Mont Blanc at Christmas…

Memory – It is December. I am eight years old and am carrying my violin case while walking with Apu to my evening half-hour violin lesson. Stalin Utca is covered by a layer of freshly fallen dry snow; our footsteps squeak as we walk along. Apu smokes a cigarette; in the cold air he sends up great plumes of breath, like a tall dragon. Like a baby dragon, but one weighted down with a hard violin-case, I belch little plumes of moist breath as I struggle to keep up with him. Apu is accompanying me instead of Anyu for the violin lesson tonight. He will sit in while the teacher, Mr. Peterfi, puts me through my paces. Anyu does not do this; she always sits in the waiting room to keep a closed door between my schreeching sawings at the violin and her ears.

Soon, the smell of roasting chestnuts permeates the crisp night air. Up ahead is a man, swaddled up in a cloth coat, standing by a brazier of burning coals. He rubs his mittened hands together and gives the perforated iron roaster a couple of shakes. Apu strides up to him, takes a deep appreciative snort, turns back and asks. “Gabi, do you want some?” I nod, yes, and watch the man as he lifts the lid and scoops a ladleful of split, steaming dark-brown nuggets into a folded twist of newspaper. He hands me this, as Apu seaches in his pockets for a couple of forints. The exhange made, we fish a couple of chestnuts out and begin to strip the scorched skins away from what we know is a delicious treat. This seasonal delicacy is only available at the beginning of winter. Forever after, smooth feel of  chestnuts’ outer skins, the hairy nap of the inner skin, the scent of them roasting, the heat of them in the palms and the undescribable deliciousness, I will always associate with this time of year.

Its 1974. Renaissance Man is four years old. We live up north in a little town where I teach high school to support us. We have a routine on Friday evenings. After coming home from school and day-care, we eat dinner, then, depending on weather conditions we either walk downtown towing RM’s red wagon, four blocks away from our basement apartment, or, if there is snow on the ground, I pull RM on his little sled. This is our weekly provisioning foray to Safeway which is the only big grocery store in town.

Outside the store, we leave the particular vehicle parked by the front entrance, and walk about inspecting and selecting from whatever fruit and vegetables, staples and meats are available. Around the end of November, the Japanese oranges suddenly arrive in the store. RM loves these and happily bags some after carefully unwrapping each green tissue-paper wrapped orange. Then on an early December shopping trip, we come upon a bin of shiny dark brown conkers. This is a huge surprise to me. Chestnuts, with their flat bottoms and curving mounded bodies, the little point at one end, the slightly lighter colour of the skin at the kernel end. He has never before seen these, and is instantly fascinated. We run our hands through the bin. He picks one up and sniffs at it.

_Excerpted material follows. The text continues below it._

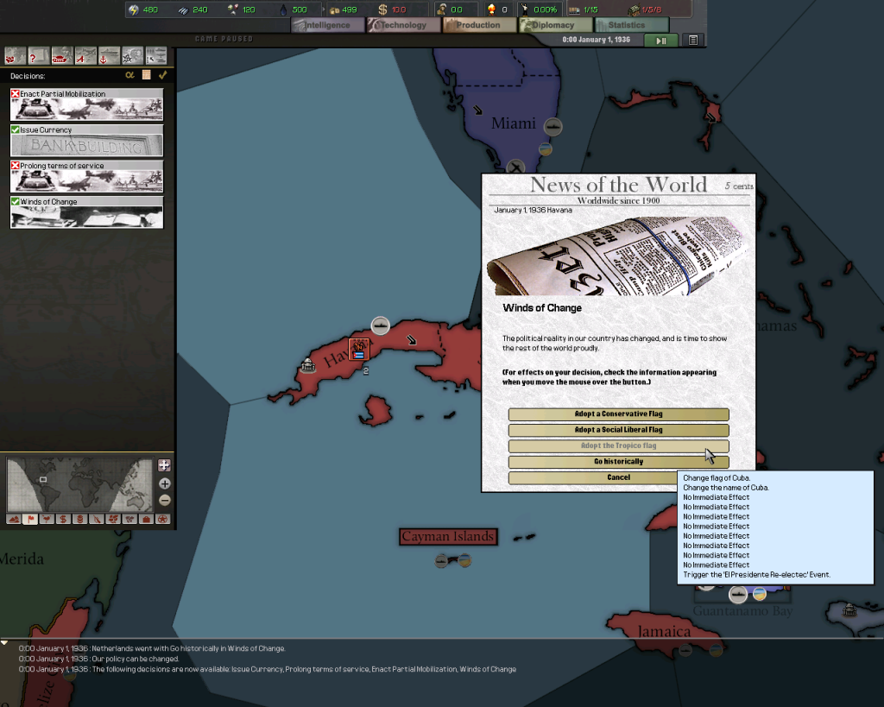The image size is (884, 707).
Task: Open the message log icon beside the date
Action: [x=692, y=40]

“Are these food?” he asks. “It doesn’t smell like anything. What are these?”

“Chestnuts,” I say. “They are the seeds of big trees. They taste very good, but only when they have been roasted or boiled. Do you want me to get some so you could try eating them?”

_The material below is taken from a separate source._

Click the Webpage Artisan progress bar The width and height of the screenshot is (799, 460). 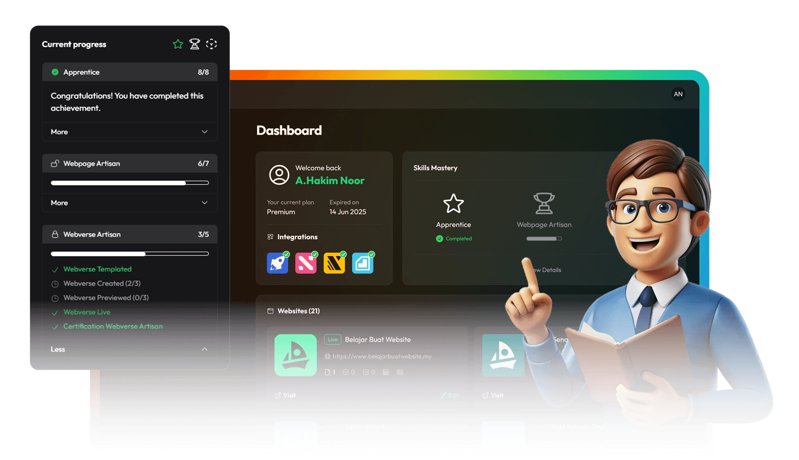point(129,183)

“Let’s get some. Have you eaten these before, Mom?” He starts to select some and places them into a paper sack.

Slightly distracted with calculating just how much these might cost, because the cost per pound listed is so high, I take some time to answer him. “These were my favourite thing to eat in the wintertime when I was your age. I was always so excited when they came into season. You’ll just have to try them and see if you also like them.” I scoop more chestnuts into the bag, figuring that we can try to roast them, and maybe I can make us that very special, my absolute favourite, way of eating chestnuts – as gesztenye pure (pureed chestnuts) made into a dessert like little mountains with whipped cream and chocolate shavings, what Anyu always called Mont Blanc whenever she had made it for us on winter occasions.

After we finish our shopping, RM is too tired to walk home in the snow. He sits in his sled and hangs onto the  few paper sacks containing our weekly food. I pull him him home. He sits back, a small snow-suit clad pasha, and sings  as we go along on the snow covered sidewalk. I am ruminating about how I plan to prepare the chestnut puree tomorrow.

Later on, after RM has gone to bed, I take out my dog-eared copy of “The Joy of Cooking”, my cooking Bible. Sure enough, there is a section on how to prepare chestnuts to make puree. It seems really involved and time-consuming. It also requires one to have as an addition sweetened almond paste amd Kirsch. I read the instructions and determine that tomorrow we will have to go back downtown to get the almond paste and Kirsch.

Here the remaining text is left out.